» **TASK OBJECTIVE**
Pull out the items unchanged, beginning with the line that contains "Select the hweuser login role icon" and continuing through the line that contains "Click the red seat", with both of those lines included.

» **Source data**
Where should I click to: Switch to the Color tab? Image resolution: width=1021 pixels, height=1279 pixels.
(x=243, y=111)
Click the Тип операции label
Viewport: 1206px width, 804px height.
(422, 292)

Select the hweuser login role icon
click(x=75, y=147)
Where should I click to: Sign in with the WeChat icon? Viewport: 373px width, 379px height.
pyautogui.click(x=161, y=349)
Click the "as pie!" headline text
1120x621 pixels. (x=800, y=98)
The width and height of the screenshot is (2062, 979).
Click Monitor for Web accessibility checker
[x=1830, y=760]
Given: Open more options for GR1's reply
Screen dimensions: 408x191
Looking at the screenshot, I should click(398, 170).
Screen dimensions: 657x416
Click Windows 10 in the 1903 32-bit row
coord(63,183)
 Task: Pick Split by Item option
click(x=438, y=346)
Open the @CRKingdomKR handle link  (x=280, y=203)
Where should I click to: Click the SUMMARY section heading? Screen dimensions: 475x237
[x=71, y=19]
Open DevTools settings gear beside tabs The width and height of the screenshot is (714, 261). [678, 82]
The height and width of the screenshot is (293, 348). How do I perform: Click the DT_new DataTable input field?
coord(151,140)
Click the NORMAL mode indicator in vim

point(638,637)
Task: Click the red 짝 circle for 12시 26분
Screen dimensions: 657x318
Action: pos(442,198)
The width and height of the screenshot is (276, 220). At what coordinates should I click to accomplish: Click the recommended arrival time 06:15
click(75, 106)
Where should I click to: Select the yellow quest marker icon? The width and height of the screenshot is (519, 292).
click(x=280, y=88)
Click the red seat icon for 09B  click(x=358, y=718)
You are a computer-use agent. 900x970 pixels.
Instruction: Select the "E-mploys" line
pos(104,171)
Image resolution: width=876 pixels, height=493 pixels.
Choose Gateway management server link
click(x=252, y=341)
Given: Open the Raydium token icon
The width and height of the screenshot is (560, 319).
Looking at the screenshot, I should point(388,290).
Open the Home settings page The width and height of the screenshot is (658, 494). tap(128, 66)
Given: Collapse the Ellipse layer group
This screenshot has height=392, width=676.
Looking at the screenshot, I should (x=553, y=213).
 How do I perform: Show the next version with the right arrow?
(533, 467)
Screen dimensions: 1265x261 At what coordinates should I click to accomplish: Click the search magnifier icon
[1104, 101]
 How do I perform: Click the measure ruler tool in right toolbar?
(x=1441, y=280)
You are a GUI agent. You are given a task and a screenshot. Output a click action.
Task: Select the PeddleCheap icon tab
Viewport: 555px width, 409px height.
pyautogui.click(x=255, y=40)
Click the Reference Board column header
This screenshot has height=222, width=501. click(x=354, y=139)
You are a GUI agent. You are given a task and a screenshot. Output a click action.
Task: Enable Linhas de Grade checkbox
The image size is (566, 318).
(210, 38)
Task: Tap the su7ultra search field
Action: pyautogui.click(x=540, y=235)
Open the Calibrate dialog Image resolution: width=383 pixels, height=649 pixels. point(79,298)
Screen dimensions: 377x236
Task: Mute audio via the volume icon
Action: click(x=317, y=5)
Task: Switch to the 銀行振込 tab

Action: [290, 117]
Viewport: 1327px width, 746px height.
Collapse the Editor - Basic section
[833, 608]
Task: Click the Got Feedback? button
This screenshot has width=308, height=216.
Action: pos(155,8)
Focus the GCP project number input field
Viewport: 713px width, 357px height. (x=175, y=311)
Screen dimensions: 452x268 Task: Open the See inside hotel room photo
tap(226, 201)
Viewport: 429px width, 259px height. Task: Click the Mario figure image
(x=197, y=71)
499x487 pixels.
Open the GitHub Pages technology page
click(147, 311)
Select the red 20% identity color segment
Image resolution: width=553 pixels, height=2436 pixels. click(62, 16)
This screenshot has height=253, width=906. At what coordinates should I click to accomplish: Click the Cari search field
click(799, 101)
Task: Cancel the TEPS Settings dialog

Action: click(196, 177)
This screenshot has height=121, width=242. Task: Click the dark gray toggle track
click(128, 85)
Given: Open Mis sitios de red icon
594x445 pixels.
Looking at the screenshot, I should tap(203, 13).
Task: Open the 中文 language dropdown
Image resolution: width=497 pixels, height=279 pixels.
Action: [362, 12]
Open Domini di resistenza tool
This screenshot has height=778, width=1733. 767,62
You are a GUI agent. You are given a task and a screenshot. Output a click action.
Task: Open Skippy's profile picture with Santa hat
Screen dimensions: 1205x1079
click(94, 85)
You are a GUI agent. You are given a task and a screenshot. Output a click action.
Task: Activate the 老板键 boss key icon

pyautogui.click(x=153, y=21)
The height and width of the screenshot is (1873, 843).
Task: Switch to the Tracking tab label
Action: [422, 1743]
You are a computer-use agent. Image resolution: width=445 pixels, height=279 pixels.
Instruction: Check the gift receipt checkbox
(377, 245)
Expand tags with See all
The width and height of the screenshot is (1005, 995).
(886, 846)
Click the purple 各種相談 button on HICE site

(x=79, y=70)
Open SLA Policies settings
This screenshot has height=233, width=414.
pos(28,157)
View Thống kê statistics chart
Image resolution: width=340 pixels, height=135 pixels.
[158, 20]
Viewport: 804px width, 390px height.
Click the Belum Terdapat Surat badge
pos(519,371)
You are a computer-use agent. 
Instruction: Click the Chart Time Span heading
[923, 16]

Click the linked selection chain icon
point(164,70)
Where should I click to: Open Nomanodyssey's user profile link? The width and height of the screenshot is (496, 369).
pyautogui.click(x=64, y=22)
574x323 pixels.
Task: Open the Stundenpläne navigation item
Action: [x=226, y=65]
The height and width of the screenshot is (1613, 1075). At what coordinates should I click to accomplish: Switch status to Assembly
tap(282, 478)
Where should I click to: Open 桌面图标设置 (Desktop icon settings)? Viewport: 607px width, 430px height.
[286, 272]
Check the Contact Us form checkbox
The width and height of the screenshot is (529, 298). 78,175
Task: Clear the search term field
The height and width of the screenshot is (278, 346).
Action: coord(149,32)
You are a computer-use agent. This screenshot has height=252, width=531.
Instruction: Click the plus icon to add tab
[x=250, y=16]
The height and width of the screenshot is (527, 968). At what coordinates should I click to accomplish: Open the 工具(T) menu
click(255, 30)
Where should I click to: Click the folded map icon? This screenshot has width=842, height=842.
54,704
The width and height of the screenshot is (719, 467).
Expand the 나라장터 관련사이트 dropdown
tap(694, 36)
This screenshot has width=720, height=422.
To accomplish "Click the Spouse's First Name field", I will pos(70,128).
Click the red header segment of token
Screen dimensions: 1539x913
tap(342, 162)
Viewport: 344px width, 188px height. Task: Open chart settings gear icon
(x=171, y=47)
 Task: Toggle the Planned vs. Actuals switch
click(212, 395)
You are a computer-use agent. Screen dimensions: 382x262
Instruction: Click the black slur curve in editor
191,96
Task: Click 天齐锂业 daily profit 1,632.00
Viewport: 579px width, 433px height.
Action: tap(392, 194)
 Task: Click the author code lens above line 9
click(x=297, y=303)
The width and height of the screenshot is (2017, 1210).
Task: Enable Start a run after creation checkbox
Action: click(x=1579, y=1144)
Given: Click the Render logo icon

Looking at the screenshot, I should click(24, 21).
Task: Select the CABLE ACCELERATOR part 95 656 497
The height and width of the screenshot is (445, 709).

» **THE REPLY**
Select the hweuser login role icon
click(x=75, y=147)
Where should I click to: Sign in with the WeChat icon? Viewport: 373px width, 379px height.
pyautogui.click(x=161, y=349)
Click the "as pie!" headline text
1120x621 pixels. (x=800, y=98)
The width and height of the screenshot is (2062, 979).
Click Monitor for Web accessibility checker
[x=1830, y=760]
Given: Open more options for GR1's reply
Screen dimensions: 408x191
Looking at the screenshot, I should click(398, 170).
Screen dimensions: 657x416
Click Windows 10 in the 1903 32-bit row
coord(63,183)
 Task: Pick Split by Item option
click(x=438, y=346)
Open the @CRKingdomKR handle link  (x=280, y=203)
Where should I click to: Click the SUMMARY section heading? Screen dimensions: 475x237
[x=71, y=19]
Open DevTools settings gear beside tabs The width and height of the screenshot is (714, 261). [678, 82]
The height and width of the screenshot is (293, 348). How do I perform: Click the DT_new DataTable input field?
coord(151,140)
Click the NORMAL mode indicator in vim

point(638,637)
Task: Click the red 짝 circle for 12시 26분
Screen dimensions: 657x318
Action: pos(442,198)
The width and height of the screenshot is (276, 220). At what coordinates should I click to accomplish: Click the recommended arrival time 06:15
click(75, 106)
Where should I click to: Select the yellow quest marker icon? The width and height of the screenshot is (519, 292).
click(x=280, y=88)
Click the red seat icon for 09B  click(x=358, y=718)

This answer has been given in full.